In issuing the TRO that is the subject of this appeal, the judge credited plaintiff's testimony that defendant had smashed the coffee carafe over his head, causing him to be scalded. The judge concluded that defendant's conduct constituted harassment under N.J.S.A. 2C:33-4(b), "offensive touching," and that issuance of an FRO was necessary for plaintiff's protection. Defendant appeals, presenting the following arguments for our consideration:
I. THE TRIAL COURT ERRED BY FAILING TO SPECIFICALLY FIND THAT A FINAL RESTRAINING ORDER WAS NECESSARY FOR THE PROTECTION OF PLAINTIFF'S PERSON OR PROPERTY FROM IMMEDIATE DANGER CONSTITUTES REVERSIBLE ERROR.
II. EVEN IF THE TRIAL COURT ENGAGED IN THE SILVER2 ANALYSIS A REASONABLE FACTFINDER COULD NOT CONCLUDE THE EXISTENCE OF AN IMMEDIATE DANGER TO PLAINTIFF'S PERSON OR PROPERTY.
In defendant's first point, she asserts the FRO against her should be vacated as the judge failed to specifically find that the issuance of an FRO was necessary for the protection of plaintiff. We need not address this claim as we are satisfied that the FRO must be vacated on another ground: the judge mistakenly did not permit defendant to cross-examine plaintiff.3
Based on our review of the record, we conclude that the judge's handling of the examination of the witnesses was appropriate in all other respects, and that the judge presided over the hearing in an even-handed and fair manner. Nonetheless, after first questioning plaintiff and then defendant, the judge did not offer defendant the opportunity to cross-examine plaintiff before the judge began asking defendant questions concerning plaintiff's allegations against her as well as her allegations against him. Defendant is correct that the judge should have provided the parties with the opportunity to cross-examine, an omission that requires a new trial. J.D.v. M.D.F., 207 N.J. 458, 481 (2011); Peterson v. Peterson, 374 N.J.Super. 116, 124-26 (App. Div. 2005).

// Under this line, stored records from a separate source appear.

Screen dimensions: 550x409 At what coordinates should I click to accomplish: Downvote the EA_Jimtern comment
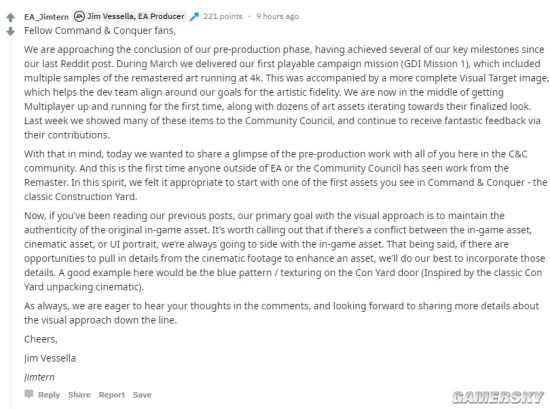point(11,31)
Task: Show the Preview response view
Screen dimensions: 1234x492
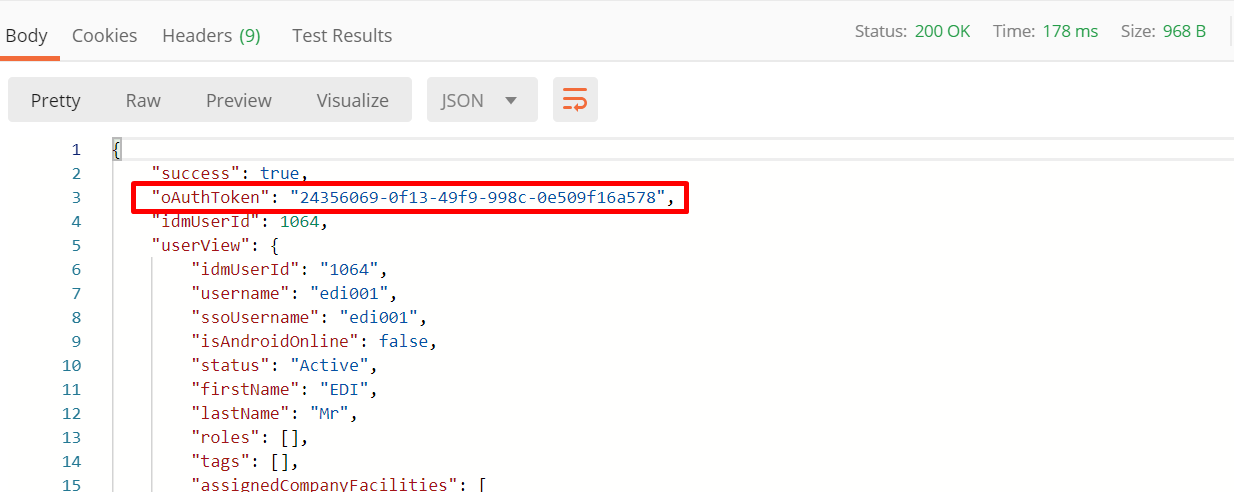Action: click(239, 100)
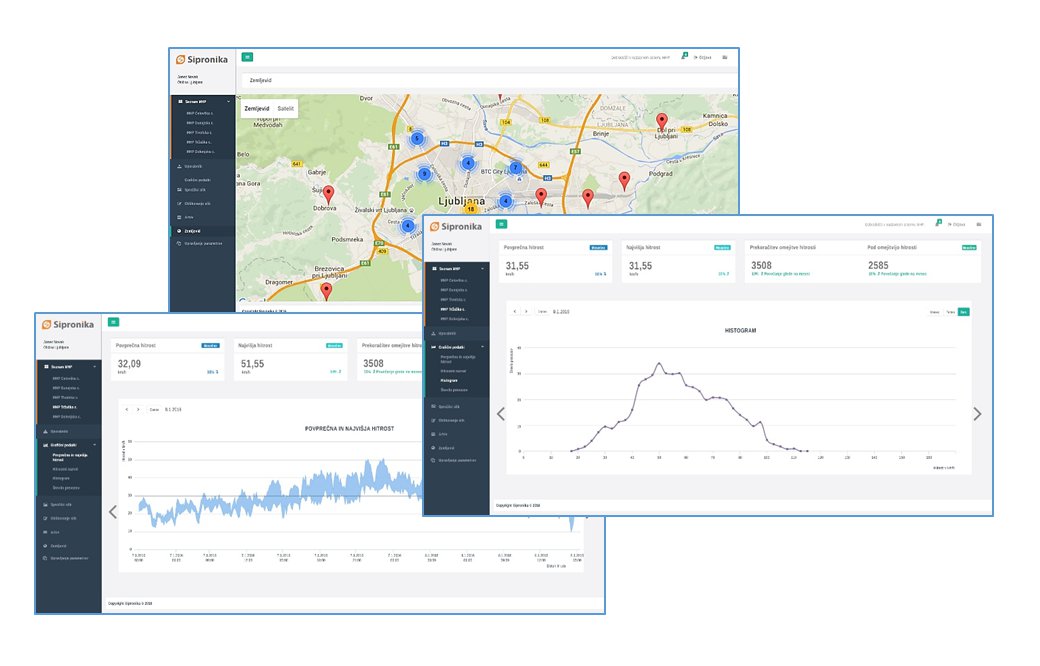This screenshot has height=666, width=1040.
Task: Click the blue cluster marker labeled 9
Action: [x=424, y=174]
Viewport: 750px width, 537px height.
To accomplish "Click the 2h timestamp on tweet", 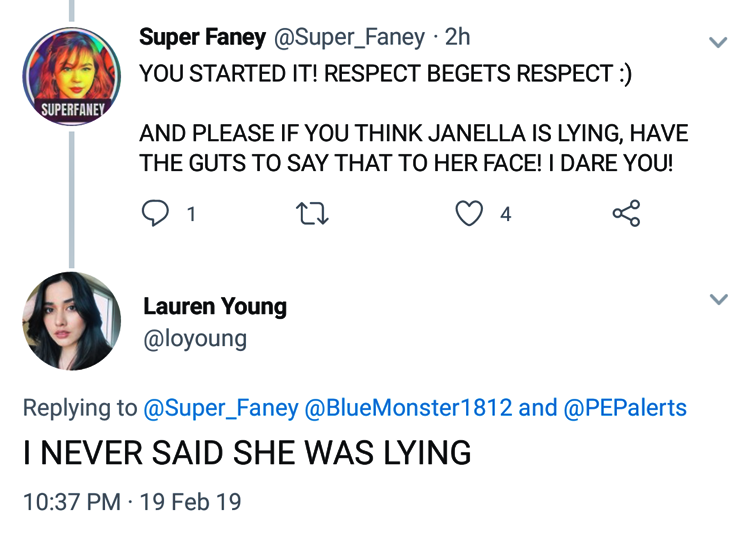I will [457, 38].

In finding a deprivation of due process when a domestic violence defendant was not permitted to cross-examine the plaintiff, or to present witnesses, the Court explained in J.D. the importance of ensuring the full exercise of the traditional elements of due process in these matters:
Many litigants who come before our courts in domestic violence proceedings are unrepresented by counsel; many are unfamiliar with the courts and with their rights. Sifting through their testimony requires a high degree of patience and care. The pressures of heavy calendars and volatile proceedings may impede the court's willingness to afford much leeway to a party whose testimony may seem disjointed or irrelevant. But the rights of the parties to a full and fair hearing are paramount.
[J.D., supra, 207 N.J. at 481.]
Although the judge here carefully listened to the parties' extensive and at times unfocused testimony, he erred by failing to provide defendant with an opportunity to cross-examine plaintiff. This structural error requires reversal, no matter how strong the proofs against defendant may be. Id. at 481-82.
The FRO against defendant is vacated, and the matter is remanded for a new final hearing. However, we stay the vacating of the FRO pending the completion of the remand proceedings, which shall be completed within thirty days. As the parties have each filed complaints for divorce, the judge should transfer the matter to the judge handling the parties' pending matrimonial matter. We do not retain jurisdiction.
Reversed and remanded.
1 The judge also entered an FRO against plaintiff J.M.K., although he has not appealed.
2 Silver v. Silver, 387 N.J. Super. 112, 126-27 (App. Div. 2006).
3 Despite the requirements of Rule 2:6-2(a)(1), defendant has not presented this claim in a separate point heading.